Lampard believes there is plenty to learn from Liverpool’s success and their incredible improvement under Klopp, including smart recruitment and developing a holistic club-wide strategy, but it is sticking together through the ups and downs of the journey that he particularly wants to replicate in SW6.

‘It’s a reference point for us in terms of what a work in progress looks like and that it can take time,’ Lampard said. ‘Behind what we see now at Liverpool, a team that won so many games on the bounce, has been a lot of sweat and hard work from everyone involved, which is what I’m trying to do here.

‘There is a plan that seems to run through the club, which we’ll try to do here as well - keep moving forward, understand there will be tough times where I’ll be questioned, we’ll be questioned, formations will be questioned, the club will be questioned, and we have to stay tough within that.

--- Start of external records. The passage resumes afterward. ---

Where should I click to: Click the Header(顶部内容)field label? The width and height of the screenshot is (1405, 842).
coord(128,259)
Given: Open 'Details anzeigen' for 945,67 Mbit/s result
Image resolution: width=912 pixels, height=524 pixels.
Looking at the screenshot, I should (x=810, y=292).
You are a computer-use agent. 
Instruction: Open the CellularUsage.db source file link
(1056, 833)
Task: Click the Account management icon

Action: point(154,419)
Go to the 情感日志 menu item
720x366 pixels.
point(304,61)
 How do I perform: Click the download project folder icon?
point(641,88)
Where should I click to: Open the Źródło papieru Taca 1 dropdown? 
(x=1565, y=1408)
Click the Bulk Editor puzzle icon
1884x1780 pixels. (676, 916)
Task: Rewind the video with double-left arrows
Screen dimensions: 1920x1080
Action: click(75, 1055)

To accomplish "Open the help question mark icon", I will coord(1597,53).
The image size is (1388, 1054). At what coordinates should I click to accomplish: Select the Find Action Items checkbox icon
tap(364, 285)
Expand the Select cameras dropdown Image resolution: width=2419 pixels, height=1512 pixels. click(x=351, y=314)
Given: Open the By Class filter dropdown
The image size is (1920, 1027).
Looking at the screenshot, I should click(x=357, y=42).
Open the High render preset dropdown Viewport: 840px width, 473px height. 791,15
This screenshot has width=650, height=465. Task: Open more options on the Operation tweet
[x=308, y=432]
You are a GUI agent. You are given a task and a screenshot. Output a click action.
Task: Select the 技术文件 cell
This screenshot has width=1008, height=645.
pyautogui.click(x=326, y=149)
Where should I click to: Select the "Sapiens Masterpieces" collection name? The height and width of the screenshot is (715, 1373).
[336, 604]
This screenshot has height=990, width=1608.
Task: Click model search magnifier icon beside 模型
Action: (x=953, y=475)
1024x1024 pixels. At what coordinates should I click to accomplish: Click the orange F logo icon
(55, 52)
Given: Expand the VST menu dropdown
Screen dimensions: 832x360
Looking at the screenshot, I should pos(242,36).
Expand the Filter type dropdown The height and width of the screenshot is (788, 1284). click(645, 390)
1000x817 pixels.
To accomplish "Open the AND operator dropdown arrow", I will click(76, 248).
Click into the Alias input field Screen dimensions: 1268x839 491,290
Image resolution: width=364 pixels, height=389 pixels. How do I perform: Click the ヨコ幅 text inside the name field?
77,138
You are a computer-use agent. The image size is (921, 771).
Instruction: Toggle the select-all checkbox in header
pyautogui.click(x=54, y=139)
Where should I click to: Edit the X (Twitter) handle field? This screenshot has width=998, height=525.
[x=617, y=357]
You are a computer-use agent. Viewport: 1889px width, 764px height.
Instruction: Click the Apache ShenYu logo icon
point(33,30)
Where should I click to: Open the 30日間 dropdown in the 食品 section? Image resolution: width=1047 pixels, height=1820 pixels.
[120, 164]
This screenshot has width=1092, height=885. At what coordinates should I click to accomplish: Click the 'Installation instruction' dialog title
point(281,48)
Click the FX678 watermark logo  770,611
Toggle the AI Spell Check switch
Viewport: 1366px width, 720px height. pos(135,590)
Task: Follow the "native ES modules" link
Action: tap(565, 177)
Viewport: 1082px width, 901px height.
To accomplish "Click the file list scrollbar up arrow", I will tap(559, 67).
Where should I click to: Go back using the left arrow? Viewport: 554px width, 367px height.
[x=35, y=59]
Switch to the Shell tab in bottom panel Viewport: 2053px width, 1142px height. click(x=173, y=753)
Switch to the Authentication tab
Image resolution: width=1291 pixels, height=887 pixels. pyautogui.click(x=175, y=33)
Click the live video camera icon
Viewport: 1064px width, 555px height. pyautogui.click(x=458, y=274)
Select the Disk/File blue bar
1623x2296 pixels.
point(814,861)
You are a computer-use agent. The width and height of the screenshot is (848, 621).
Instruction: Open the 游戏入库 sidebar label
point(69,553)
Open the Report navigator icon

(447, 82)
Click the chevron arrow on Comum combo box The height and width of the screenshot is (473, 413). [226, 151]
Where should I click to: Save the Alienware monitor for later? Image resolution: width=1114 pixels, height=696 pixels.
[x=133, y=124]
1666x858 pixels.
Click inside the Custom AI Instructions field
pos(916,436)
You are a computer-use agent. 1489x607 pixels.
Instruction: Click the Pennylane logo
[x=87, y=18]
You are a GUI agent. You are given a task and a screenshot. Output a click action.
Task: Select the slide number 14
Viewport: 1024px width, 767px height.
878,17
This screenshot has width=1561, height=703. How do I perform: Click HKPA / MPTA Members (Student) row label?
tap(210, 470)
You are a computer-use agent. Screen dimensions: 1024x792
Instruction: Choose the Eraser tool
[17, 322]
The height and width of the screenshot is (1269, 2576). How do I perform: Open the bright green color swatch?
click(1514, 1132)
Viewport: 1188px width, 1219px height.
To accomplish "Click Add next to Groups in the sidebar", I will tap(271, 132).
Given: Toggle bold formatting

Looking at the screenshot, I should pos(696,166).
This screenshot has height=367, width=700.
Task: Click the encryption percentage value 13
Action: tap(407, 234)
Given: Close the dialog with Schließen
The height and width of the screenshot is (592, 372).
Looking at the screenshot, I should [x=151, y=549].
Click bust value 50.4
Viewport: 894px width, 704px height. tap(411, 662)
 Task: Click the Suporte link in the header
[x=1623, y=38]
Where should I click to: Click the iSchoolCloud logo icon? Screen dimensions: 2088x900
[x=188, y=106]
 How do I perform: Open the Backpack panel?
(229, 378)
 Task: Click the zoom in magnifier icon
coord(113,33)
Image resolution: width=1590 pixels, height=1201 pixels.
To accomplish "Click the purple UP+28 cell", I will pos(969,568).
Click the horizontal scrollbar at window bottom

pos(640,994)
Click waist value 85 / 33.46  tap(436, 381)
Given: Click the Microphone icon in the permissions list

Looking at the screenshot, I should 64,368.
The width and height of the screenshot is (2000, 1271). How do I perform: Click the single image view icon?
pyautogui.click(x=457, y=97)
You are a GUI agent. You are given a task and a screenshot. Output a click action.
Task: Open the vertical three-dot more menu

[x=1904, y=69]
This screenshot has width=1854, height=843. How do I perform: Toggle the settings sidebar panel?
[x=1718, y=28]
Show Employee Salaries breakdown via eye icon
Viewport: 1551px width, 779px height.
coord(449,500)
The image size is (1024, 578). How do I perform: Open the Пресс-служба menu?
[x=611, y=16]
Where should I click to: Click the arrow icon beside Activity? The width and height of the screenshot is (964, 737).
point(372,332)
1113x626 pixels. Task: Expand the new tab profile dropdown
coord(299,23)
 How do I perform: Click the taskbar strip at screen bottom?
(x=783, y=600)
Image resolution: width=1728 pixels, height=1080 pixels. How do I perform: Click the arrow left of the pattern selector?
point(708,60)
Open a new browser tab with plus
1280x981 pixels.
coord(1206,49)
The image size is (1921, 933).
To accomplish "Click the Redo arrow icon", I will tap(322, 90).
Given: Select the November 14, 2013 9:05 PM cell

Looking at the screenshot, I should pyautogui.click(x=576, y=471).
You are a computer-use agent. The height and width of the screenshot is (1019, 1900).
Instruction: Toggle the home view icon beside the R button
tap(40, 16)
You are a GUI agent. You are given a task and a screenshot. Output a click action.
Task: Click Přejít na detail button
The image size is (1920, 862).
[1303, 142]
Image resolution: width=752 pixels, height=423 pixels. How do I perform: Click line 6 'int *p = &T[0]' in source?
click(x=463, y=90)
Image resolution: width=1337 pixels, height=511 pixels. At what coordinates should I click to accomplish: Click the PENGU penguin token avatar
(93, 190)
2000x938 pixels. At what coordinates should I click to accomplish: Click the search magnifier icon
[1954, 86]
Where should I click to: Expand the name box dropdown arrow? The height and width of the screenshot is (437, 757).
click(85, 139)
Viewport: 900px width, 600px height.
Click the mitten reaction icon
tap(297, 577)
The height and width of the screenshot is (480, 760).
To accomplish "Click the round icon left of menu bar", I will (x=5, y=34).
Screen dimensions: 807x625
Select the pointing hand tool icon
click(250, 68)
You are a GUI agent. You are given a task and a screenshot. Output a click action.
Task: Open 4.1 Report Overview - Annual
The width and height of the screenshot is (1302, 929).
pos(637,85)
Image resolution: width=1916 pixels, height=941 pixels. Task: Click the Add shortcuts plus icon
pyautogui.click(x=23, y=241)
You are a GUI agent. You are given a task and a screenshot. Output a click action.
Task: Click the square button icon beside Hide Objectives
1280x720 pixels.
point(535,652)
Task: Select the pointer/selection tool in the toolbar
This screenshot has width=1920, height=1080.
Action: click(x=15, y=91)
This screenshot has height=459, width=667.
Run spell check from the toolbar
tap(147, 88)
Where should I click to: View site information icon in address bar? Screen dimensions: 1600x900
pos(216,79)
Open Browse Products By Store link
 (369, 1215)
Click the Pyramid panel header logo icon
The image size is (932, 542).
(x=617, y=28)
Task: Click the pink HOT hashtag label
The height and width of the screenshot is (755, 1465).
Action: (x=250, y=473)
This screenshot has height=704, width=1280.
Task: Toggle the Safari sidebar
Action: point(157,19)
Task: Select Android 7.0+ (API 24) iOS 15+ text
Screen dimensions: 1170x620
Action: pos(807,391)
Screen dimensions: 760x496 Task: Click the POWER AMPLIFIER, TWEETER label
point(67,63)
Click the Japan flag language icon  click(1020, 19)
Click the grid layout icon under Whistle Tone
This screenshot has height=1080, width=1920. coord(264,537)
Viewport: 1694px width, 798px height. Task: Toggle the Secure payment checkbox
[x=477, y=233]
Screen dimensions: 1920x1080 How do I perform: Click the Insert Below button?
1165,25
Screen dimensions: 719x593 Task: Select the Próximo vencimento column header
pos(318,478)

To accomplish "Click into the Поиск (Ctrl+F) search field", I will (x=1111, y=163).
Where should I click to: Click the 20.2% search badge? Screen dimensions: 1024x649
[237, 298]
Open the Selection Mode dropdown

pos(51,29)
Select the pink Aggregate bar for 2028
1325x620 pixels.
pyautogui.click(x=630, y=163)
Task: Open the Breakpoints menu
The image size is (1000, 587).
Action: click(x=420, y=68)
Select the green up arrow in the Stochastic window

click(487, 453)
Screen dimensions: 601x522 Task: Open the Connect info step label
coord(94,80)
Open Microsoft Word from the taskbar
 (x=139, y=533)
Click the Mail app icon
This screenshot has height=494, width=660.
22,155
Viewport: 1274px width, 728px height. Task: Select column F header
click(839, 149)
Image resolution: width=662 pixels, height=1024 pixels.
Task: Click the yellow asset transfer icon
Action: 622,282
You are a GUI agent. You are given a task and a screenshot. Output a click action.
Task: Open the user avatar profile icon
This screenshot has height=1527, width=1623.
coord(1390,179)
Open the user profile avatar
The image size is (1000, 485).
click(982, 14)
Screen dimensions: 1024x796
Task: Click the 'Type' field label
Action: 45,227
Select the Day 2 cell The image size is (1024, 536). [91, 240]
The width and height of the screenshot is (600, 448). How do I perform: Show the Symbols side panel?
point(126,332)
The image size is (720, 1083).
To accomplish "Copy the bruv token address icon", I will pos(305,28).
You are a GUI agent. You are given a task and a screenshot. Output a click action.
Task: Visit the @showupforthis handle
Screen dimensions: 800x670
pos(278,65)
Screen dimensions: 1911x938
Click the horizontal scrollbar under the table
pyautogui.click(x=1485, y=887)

‘Alongside that, they’ve signed fantastic players at the right times. The ones that feel pivotal are Virgil van Dijk and Alisson, players at big levels that absolutely improved their team. It’s a great knack they have of finding the right player at the right time that fits the way they want to play and keeps them moving forward so it’s a great model in those terms.

‘I don’t want to look anywhere near like I’m comparing us now or what we might be because what they’ve done is fantastic and it should only be spoken about at the other end where they’re at now when they’ve been very successful. I’m under no illusions that what’s really behind their story is hard work and that’s what I’m prepared to do.’

Lampard’s mantra of hard work to improve is clear and he is just as sure that Chelsea remain on the right track for future success.

‘It’s for everyone else to debate about where we are as a club now and what squad we have to what squads we might have had in previous years,’ he added. ‘We just have to work with what’s in front of us to win games.

‘There will be a lot of managers in the Premier League this year probably looking at their wins or points totals and it’s not near where they were at different times because this league is proving very competitive, barring Liverpool of course and maybe a bit of Manchester City.

‘The rest of us are fighting for consistency, fighting to improve and we have to understand that we’re in that. I think Chelsea fans understand that, to be fair.’

In the short-term, Lampard is preparing his players for another tough assignment and it is attacking efficiency that he knows must improve if they are to be able to compete with the likes of Liverpool, both in one-off games and over the course of a domestic campaign.

‘It comes with the territory of being a Chelsea player in an attacking area, there’s a pressure on you to deliver when it comes to goals and assists,’ he continued. ‘When you look back at the stats, you have to ask whether you have contributed enough in the things that really matter.

‘We need more goals from forward areas. When you’re trying to make the top four, if you start to make comparisons with other teams that make the top four year in, year out or the teams that are there now, there are goals across their frontlines.’